Friday 15 January 2016

Buddhist quotes - January

After the assemblies mentioned in my latest experience, I wanted to do some more research on the parable of the Jewel in the Robe.
This is what is mentioned in the SGI Library:

parable of the jewel in the robe [衣裏珠の譬] (Jpn eriju-no-tatoe )Also, parable of the gem in the robe or parable of the jewel sewn in the poor man's robe. One of the seven parables in the Lotus Sutra. It is related in the "Five Hundred Disciples" (eighth) chapter by five hundred arhats to demonstrate their understanding of the one vehicle teaching. It tells of an impoverished man who goes to visit a close wealthy friend. Being treated to wine, he becomes drunk and falls asleep. The wealthy friend must go out on business, but before leaving, he sews a priceless jewel into the lining of his sleeping friend's robe. When the poor man awakens, he has no idea that he has been given the jewel. He then sets out on a journey. To provide himself with food and clothing, he searches with all his energy, encountering great hardship. Being always in want, he is content with whatever little he can obtain. Later he happens to meet his old friend, who is shocked at his poverty and shows him the jewel in the robe.
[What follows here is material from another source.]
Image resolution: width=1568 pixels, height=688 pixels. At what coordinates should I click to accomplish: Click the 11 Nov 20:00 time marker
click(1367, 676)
The man realizes for the first time that he possesses a priceless jewel and is overjoyed. The five hundred arhats explain that, just as this man was ignorant of the treasure he possessed, so the Buddha's disciples were unaware that the Buddha had caused them to plant the seeds of an unsurpassed aspiration and were instead satisfied with provisional teachings and a small portion of nirvana.[quoted from here]
I also found the parable used as an example in a Gosho, where Nichiren is explaining the difference between the Lotus Sutra and lesser teachings. 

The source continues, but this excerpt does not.